# PASSAGE
Quality Scores

`glc.QualityScorer`

Compute quality scores for features based on prediction confidence and local neighborhood consistency in UMAP space.

The following scores are computed:

PCOR score: GLC score of the top ranking prediction over the sum of the scores of the top 10 ranking. Noramlized to [0, 1] via quantile transformation. Called the PCOR score (partial correlation score) as GLC scoring is based on partial correlations. Higher GLC scores for a feature tend to results from a combination of i.) more database matches and ii.) stronger partial correlations For the PCOR score, we are seeking to capture how dominant the top prediction is compared to other predictions for that feature.
LSI score: Local Simpson's Index measuring the diversity of subclass predictions among k-nearest neighbors in UMAP space of the GGM. Based on the assumption that GGM structure encodes lipid class. We expect that nearest features have the same lipid class.
Product score: Product of PCOR and LSI scores, quantile-scaled to [0, 1].
The quality scores should be interpreted as the higher the score, the higher the GLC prediction confidence for that feature.
However, note of caution, these quality scores are dataset specific and cannot be directly compared across datasets.

Source code in src/glc/quality_scores.py

class QualityScorer:

    """
    Compute quality scores for features based on prediction confidence and
    local neighborhood consistency in UMAP space.

    The following scores are computed:

    - PCOR score:
        GLC score of the top ranking prediction over the sum of the scores of the top 10 ranking.
        Noramlized to [0, 1] via quantile transformation.
        Called the PCOR score (partial correlation score) as GLC scoring is based on partial correlations. 
        Higher GLC scores for a feature tend to results from a combination of i.) more database matches and ii.) stronger partial correlations 
        For the PCOR score, we are seeking to capture how dominant the top prediction is compared to other predictions for that feature.

    - LSI score:
        Local Simpson's Index measuring the diversity of subclass predictions
        among k-nearest neighbors in UMAP space of the GGM.

# PROBLEM SET
1 – Quote the quality scores page in full, word for word.
2 – From the rows, print the lines starting at the line that contains "This screenshot has width=719, height=397." and ending at the line that contains "Open the Properties", including both of those lines, character for character.

# RECORD SET
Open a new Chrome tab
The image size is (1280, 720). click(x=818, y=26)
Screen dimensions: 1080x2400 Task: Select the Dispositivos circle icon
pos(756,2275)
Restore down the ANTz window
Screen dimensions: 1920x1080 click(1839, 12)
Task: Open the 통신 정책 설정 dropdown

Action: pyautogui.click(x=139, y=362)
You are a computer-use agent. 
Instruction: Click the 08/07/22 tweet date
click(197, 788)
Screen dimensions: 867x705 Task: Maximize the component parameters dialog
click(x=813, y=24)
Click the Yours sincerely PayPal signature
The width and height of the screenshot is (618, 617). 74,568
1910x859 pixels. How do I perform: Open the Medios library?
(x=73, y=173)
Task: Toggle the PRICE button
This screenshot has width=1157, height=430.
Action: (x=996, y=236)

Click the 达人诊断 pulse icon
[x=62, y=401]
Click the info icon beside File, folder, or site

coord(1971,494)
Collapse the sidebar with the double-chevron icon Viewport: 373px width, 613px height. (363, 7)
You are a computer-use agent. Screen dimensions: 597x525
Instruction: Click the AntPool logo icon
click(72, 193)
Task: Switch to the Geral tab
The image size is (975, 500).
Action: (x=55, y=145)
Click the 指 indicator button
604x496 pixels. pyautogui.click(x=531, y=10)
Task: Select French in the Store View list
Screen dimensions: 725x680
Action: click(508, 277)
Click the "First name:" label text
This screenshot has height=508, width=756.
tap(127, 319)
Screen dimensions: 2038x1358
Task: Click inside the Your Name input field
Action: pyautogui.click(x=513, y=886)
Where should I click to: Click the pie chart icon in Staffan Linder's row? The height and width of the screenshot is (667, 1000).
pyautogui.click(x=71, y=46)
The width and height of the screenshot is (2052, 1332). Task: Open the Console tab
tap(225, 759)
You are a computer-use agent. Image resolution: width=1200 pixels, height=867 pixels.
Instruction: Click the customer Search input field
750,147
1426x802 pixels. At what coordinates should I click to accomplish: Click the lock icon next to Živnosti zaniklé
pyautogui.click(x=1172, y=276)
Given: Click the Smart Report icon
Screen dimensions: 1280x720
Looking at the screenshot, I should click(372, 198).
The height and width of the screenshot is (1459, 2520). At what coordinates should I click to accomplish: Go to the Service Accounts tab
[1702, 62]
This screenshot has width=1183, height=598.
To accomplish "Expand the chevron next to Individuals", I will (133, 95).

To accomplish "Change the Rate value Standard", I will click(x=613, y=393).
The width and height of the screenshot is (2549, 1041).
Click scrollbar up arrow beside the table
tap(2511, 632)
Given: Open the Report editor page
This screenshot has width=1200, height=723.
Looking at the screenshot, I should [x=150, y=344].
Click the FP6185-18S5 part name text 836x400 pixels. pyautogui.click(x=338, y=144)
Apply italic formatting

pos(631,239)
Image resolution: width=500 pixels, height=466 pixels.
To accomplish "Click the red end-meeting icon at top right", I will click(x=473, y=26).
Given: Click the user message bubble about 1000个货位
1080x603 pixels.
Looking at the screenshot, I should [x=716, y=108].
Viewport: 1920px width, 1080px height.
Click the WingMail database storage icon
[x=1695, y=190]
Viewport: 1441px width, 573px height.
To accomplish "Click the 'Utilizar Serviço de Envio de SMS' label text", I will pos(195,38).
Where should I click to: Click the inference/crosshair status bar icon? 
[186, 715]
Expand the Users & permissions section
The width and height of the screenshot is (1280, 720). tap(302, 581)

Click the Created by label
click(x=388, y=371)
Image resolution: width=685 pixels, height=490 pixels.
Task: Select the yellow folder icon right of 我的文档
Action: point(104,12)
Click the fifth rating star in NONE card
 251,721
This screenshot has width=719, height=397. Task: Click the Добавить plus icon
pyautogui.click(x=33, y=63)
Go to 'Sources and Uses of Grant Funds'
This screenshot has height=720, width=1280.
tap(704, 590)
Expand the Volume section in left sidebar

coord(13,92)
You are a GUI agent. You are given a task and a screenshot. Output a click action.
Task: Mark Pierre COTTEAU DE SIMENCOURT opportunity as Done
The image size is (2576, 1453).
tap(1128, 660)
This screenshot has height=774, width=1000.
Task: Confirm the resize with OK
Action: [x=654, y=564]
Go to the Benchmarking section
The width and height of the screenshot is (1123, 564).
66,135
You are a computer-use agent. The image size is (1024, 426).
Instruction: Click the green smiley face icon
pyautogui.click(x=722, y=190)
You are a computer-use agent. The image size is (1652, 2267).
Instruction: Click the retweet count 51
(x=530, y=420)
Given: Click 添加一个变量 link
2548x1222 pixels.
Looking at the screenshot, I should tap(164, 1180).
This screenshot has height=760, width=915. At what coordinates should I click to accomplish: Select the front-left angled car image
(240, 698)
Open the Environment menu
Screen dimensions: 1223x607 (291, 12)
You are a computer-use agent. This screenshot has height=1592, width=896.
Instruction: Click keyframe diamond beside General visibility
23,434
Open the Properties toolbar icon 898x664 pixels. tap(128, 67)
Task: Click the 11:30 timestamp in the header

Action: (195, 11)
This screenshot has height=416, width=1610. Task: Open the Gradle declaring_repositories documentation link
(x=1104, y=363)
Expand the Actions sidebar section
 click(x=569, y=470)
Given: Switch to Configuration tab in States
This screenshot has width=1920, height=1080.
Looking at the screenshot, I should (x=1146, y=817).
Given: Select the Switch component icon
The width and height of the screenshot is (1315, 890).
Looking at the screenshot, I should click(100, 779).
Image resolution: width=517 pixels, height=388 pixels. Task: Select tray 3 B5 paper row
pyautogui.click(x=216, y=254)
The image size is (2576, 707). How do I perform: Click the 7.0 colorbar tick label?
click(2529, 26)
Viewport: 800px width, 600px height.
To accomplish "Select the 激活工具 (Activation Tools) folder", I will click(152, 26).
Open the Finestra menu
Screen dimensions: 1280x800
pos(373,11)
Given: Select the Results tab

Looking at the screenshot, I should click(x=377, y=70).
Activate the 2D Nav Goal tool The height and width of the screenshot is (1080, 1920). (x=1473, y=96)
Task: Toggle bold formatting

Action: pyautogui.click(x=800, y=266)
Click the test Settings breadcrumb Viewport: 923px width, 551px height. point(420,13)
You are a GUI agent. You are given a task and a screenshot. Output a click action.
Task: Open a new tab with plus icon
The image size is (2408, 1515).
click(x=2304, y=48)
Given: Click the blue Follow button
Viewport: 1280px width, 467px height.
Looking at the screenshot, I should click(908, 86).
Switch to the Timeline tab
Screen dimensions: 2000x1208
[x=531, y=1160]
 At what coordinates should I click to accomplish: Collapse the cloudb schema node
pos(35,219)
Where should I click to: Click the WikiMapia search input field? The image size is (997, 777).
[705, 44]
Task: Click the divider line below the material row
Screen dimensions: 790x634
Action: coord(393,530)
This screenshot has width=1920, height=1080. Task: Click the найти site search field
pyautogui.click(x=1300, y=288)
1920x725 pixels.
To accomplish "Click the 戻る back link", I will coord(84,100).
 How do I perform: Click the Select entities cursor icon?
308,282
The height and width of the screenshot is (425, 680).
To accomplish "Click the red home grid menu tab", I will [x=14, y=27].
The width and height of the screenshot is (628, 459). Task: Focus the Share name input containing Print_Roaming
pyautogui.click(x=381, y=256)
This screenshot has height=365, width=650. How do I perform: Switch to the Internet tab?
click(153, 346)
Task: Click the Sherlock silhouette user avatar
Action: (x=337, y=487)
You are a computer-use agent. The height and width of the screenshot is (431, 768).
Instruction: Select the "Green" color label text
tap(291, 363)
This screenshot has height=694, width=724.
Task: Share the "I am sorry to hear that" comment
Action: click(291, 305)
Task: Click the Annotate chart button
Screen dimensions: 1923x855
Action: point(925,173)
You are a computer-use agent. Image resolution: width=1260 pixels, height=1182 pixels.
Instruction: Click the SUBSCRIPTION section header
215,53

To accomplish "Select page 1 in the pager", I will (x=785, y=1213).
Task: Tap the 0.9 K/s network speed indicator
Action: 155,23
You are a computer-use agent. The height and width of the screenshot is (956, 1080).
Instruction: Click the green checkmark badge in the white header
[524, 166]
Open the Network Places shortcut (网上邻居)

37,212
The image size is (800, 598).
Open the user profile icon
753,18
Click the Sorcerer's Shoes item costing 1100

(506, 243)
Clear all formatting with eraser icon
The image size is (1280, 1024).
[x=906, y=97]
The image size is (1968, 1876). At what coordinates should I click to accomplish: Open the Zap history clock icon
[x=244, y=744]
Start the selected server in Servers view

# THE REPLIES
1 –
Quality Scores

`glc.QualityScorer`

Compute quality scores for features based on prediction confidence and local neighborhood consistency in UMAP space.

The following scores are computed:

PCOR score: GLC score of the top ranking prediction over the sum of the scores of the top 10 ranking. Noramlized to [0, 1] via quantile transformation. Called the PCOR score (partial correlation score) as GLC scoring is based on partial correlations. Higher GLC scores for a feature tend to results from a combination of i.) more database matches and ii.) stronger partial correlations For the PCOR score, we are seeking to capture how dominant the top prediction is compared to other predictions for that feature.
LSI score: Local Simpson's Index measuring the diversity of subclass predictions among k-nearest neighbors in UMAP space of the GGM. Based on the assumption that GGM structure encodes lipid class. We expect that nearest features have the same lipid class.
Product score: Product of PCOR and LSI scores, quantile-scaled to [0, 1].
The quality scores should be interpreted as the higher the score, the higher the GLC prediction confidence for that feature.
However, note of caution, these quality scores are dataset specific and cannot be directly compared across datasets.

Source code in src/glc/quality_scores.py

class QualityScorer:

    """
    Compute quality scores for features based on prediction confidence and
    local neighborhood consistency in UMAP space.

    The following scores are computed:

    - PCOR score:
        GLC score of the top ranking prediction over the sum of the scores of the top 10 ranking.
        Noramlized to [0, 1] via quantile transformation.
        Called the PCOR score (partial correlation score) as GLC scoring is based on partial correlations. 
        Higher GLC scores for a feature tend to results from a combination of i.) more database matches and ii.) stronger partial correlations 
        For the PCOR score, we are seeking to capture how dominant the top prediction is compared to other predictions for that feature.

    - LSI score:
        Local Simpson's Index measuring the diversity of subclass predictions
        among k-nearest neighbors in UMAP space of the GGM.

2 –
This screenshot has width=719, height=397. Task: Click the Добавить plus icon
pyautogui.click(x=33, y=63)
Go to 'Sources and Uses of Grant Funds'
This screenshot has height=720, width=1280.
tap(704, 590)
Expand the Volume section in left sidebar

coord(13,92)
You are a GUI agent. You are given a task and a screenshot. Output a click action.
Task: Mark Pierre COTTEAU DE SIMENCOURT opportunity as Done
The image size is (2576, 1453).
tap(1128, 660)
This screenshot has height=774, width=1000.
Task: Confirm the resize with OK
Action: [x=654, y=564]
Go to the Benchmarking section
The width and height of the screenshot is (1123, 564).
66,135
You are a computer-use agent. The image size is (1024, 426).
Instruction: Click the green smiley face icon
pyautogui.click(x=722, y=190)
You are a computer-use agent. The image size is (1652, 2267).
Instruction: Click the retweet count 51
(x=530, y=420)
Given: Click 添加一个变量 link
2548x1222 pixels.
Looking at the screenshot, I should tap(164, 1180).
This screenshot has height=760, width=915. At what coordinates should I click to accomplish: Select the front-left angled car image
(240, 698)
Open the Environment menu
Screen dimensions: 1223x607 (291, 12)
You are a computer-use agent. This screenshot has height=1592, width=896.
Instruction: Click keyframe diamond beside General visibility
23,434
Open the Properties toolbar icon 898x664 pixels. tap(128, 67)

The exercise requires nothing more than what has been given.